Yesterday was a very important day of therapy work for me and my two dogs. I learned something that I always knew in the back of my mind, but saw so clearly through the behavior of both Benny and Petey.
There is often the debate of whether the great therapy animals are born or created. Yes we can teach animals, particularly dogs, to be gentle and calm and well mannered. But I often tell people we cannot teach them to love.
Yesterday I realized that the greatest criteria for a therapy animal is not only to give love but to truly receive love.
Benny was the dog no one wanted. The dog who could jump as high as the sky. The dog who could bark relentlessly. The dog who woke from a deep sleep and tried to escape the house, escape his demons. The dog who wouldn’t, or couldn’t, make eye contact.
Petey was the dog neglected and starving for care. The dog who had to struggle through losing his teeth and learning to eat and live in a new way at eleven years old. The dog who probably never had a true connection with people.
Both dogs loved big. Both dogs wanted to give love and affection. Both dogs became stellar therapy dogs.
But yesterday I saw what their truest contribution is in the world of animal-assisted therapy.
Both dogs, in their own way, showed me the importance of receiving love.
So many of the people we work with are in a world of their own. Whether isolated by depression or dementia or autism or physical challenges, they have come to feel unproductive, perhaps even worthless, useless and that they don’t matter. One person even told me she felt invisible.
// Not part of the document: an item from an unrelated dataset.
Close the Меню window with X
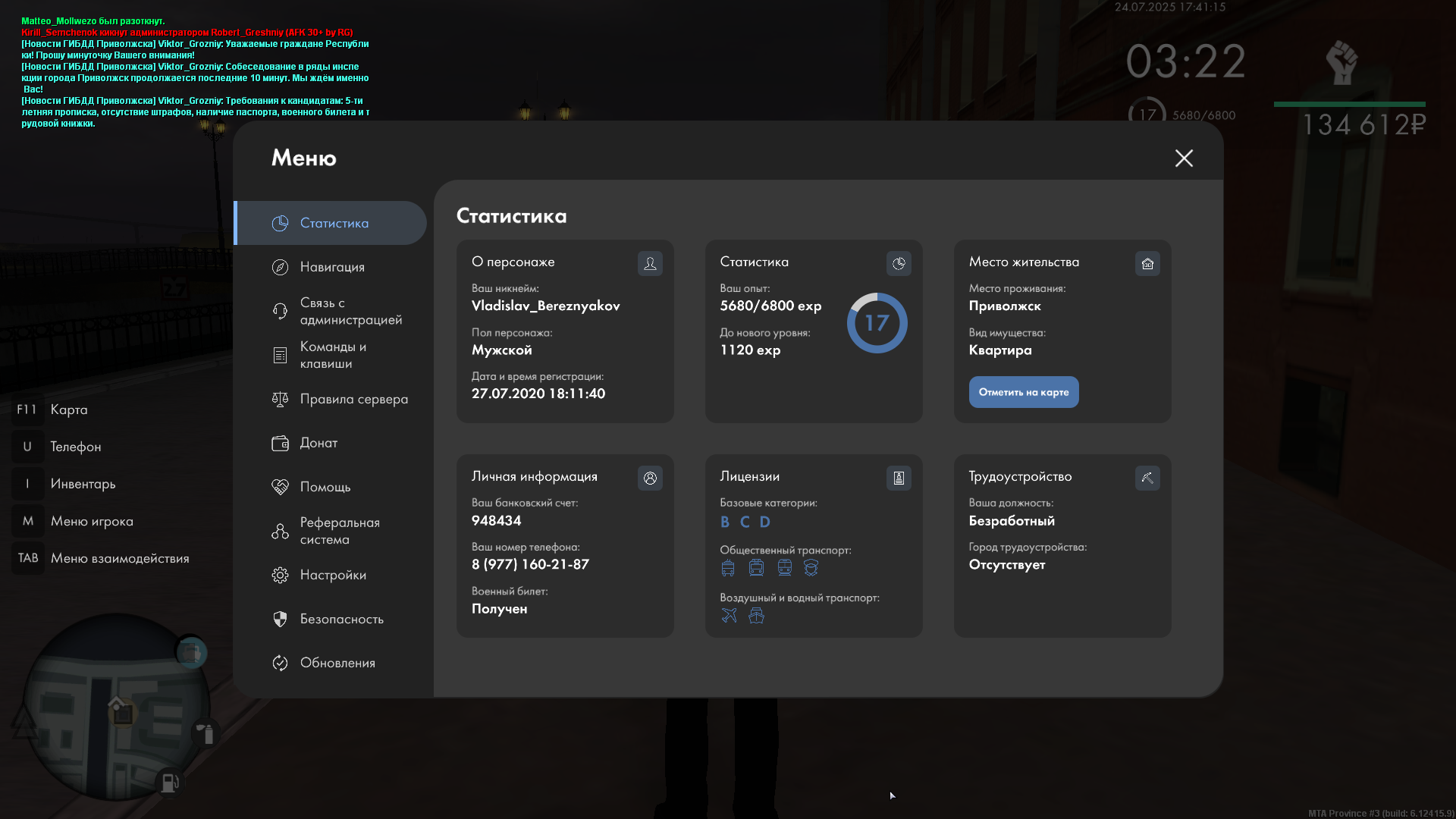1456x819 pixels. point(1184,158)
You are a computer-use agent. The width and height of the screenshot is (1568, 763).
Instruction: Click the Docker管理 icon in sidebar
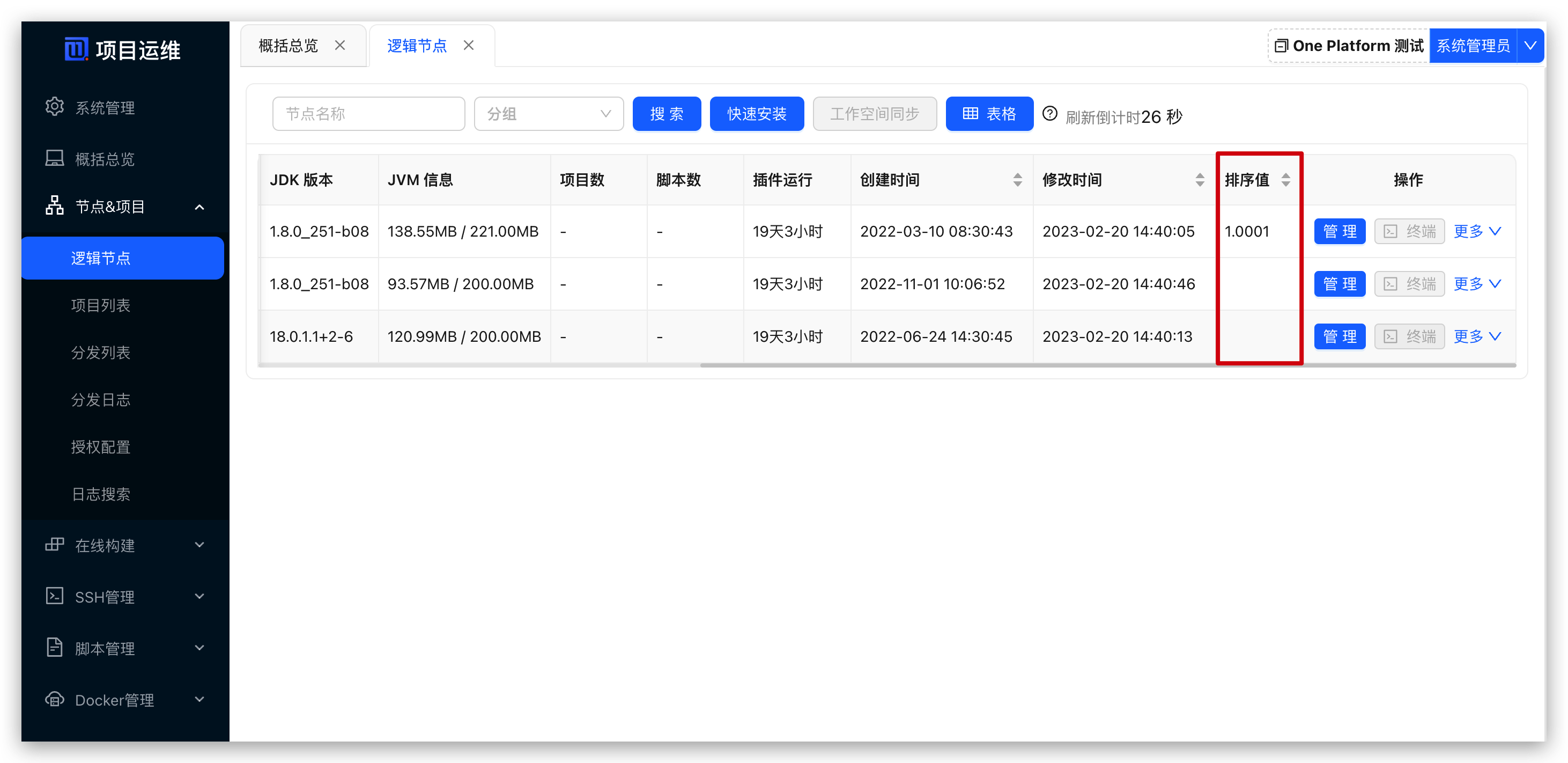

It is in the human DNA to want to give, contribute, matter. And they no longer feel they have anything to give.
So I saw yesterday that the greatest gift my dogs can give someone else it to be the recipient of their love.
When Julian does the one thing most difficult for him – to truly look at Benny, right in the eyes, and Benny looks right back at him, Benny is receiving Julian’s love, his greatest gift.
When I brought Petey to the geriatric psychiatric unit we visit, he did the one thing needed most. When the client whose lap he was lying on looked up from her sadness, he looked back. He raised his little head and their eyes met. One moment of clarity for the woman, one moment of love for the tiny dog. Their breathing was in sync and they rested together for half an hour. At one point the woman stroked his little body and he sighed and gave her a tiny little lick. I thanked her for loving my dog and she looked at me for the first time. And smiled. Being able to give to my dog was so important for her. And Petey being able to receive her love in such a gentle way was what she needed most at that moment, to feel she mattered and had something tangible to give.
So is it enough for our therapy animals to give love or is it essential they truly know how to receive love?